(DEPRECATED) Apache Flink Mailing List archive.

Flink Table from KeyedStream

Classic

List

Threaded

3 messages Options

Dominik Wosiński

Flink Table from KeyedStream

Hey,
I was wondering if that's currently possible to use KeyedStream to create a
properly partitioned Table in Flink 1.11 ? I have a use case where I wanted
to first join two streams using Flink SQL and then process them via
*KeyedProcessFunction.* So I do something like:

implicit val env = StreamExecutionEnvironment.getExecutionEnvironment
implicit val ste = StreamTableEnvironment.create(env)
val stream1 = env.addSource(someKafkaConsumer)
val stream2 = env.addSource(otherKafkaConsumer)
val table1 = ste.createTemporaryView("firstTable",
stream1.keyBy(_.getId()), $"id", $"data", $"name")
val table2 = ste.createTemporaryView("secondTable",
stream2.keyBy(_.getNumber()), "$number", $"userName", $"metadata")
ste.sqlQuery(
"""
|SELECT * from firstTable
|JOIN secondTable ON id = number AND data = metadata
|""".stripMargin
)

Will Table API respect the fact that I used `KeyedStream` and will it keep
the data partitioned by the keys above ?

I am asking since when after the JOIN I tried to *reinterpretAsKeyedStream *I
was getting the *NullPointerException* when accessing the state inside the
KeyedProcessFunction which suggests that the partitioning has indeed
changed.

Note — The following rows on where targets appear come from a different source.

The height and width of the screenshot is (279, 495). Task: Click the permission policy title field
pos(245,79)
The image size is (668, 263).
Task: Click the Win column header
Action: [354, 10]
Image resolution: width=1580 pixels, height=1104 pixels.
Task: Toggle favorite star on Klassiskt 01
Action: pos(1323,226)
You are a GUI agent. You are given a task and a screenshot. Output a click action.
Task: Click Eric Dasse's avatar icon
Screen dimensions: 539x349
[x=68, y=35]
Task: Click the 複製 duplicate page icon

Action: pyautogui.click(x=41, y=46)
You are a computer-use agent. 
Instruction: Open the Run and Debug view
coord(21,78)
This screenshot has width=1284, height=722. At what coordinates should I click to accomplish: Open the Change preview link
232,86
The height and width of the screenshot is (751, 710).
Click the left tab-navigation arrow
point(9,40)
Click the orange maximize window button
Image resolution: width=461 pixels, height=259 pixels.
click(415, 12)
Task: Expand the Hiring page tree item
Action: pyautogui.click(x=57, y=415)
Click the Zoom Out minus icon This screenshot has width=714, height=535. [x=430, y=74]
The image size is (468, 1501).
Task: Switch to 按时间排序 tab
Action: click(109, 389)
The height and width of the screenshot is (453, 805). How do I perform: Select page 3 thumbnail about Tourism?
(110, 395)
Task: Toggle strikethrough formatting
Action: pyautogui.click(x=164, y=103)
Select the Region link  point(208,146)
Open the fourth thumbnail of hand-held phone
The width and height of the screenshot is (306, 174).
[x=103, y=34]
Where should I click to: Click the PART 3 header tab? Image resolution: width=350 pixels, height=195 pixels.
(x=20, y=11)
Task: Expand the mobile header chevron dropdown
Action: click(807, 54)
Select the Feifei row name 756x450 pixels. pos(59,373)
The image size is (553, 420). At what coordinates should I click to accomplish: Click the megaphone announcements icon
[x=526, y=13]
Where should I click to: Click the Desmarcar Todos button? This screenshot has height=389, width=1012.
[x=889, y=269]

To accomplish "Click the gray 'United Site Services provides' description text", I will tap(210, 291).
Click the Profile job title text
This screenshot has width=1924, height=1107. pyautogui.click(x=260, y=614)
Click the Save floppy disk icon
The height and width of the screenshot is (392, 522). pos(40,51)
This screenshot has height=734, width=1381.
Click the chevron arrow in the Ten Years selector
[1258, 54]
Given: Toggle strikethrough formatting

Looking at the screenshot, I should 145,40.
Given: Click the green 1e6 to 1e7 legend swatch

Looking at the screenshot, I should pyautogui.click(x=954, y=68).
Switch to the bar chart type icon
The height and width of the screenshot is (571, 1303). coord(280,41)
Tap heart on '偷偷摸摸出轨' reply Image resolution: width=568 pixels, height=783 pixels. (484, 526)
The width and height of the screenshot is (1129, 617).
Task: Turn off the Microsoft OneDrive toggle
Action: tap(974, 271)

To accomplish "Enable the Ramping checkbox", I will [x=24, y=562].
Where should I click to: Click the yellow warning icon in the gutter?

So Is it possible to enforce partitioning when working with Table
API ??

Thanks in Advance,
Best Regards,
Dom.

Jark Wu-2

Re: Flink Table from KeyedStream

Hi Dom,

AFAIK, Table API will apply a key partitioner based on the join key for the
join operator,
[id, data] and [numbeer, metadata] in your case. So the partitioner in the
KeyedStreaem
is not respected.

Best,
Jark

On Thu, 21 Jan 2021 at 21:39, Dominik Wosiński <[hidden email]> wrote:

> Hey,
> I was wondering if that's currently possible to use KeyedStream to create a
> properly partitioned Table in Flink 1.11 ? I have a use case where I wanted
> to first join two streams using Flink SQL and then process them via
> *KeyedProcessFunction.* So I do something like:
>
> implicit val env = StreamExecutionEnvironment.getExecutionEnvironment
> implicit val ste = StreamTableEnvironment.create(env)
> val stream1 = env.addSource(someKafkaConsumer)
> val stream2 = env.addSource(otherKafkaConsumer)
> val table1 = ste.createTemporaryView("firstTable",
> stream1.keyBy(_.getId()), $"id", $"data", $"name")
> val table2 = ste.createTemporaryView("secondTable",
> stream2.keyBy(_.getNumber()), "$number", $"userName", $"metadata")
> ste.sqlQuery(
> """
> |SELECT * from firstTable
> |JOIN secondTable ON id = number AND data = metadata
> |""".stripMargin
> )
>
>
> Will Table API respect the fact that I used `KeyedStream` and will it keep
> the data partitioned by the keys above ?
>
> I am asking since when after the JOIN I tried to *reinterpretAsKeyedStream
> *I
> was getting the *NullPointerException* when accessing the state inside the
> KeyedProcessFunction which suggests that the partitioning has indeed
> changed. So Is it possible to enforce partitioning when working with Table
> API ??
>
> Thanks in Advance,
> Best Regards,
> Dom.
>

Dominik Wosiński

Re: Flink Table from KeyedStream

Hey,
Thanks for the answer. That's what I've been observing but wanted to know
for sure.

Best Regards,
Dom.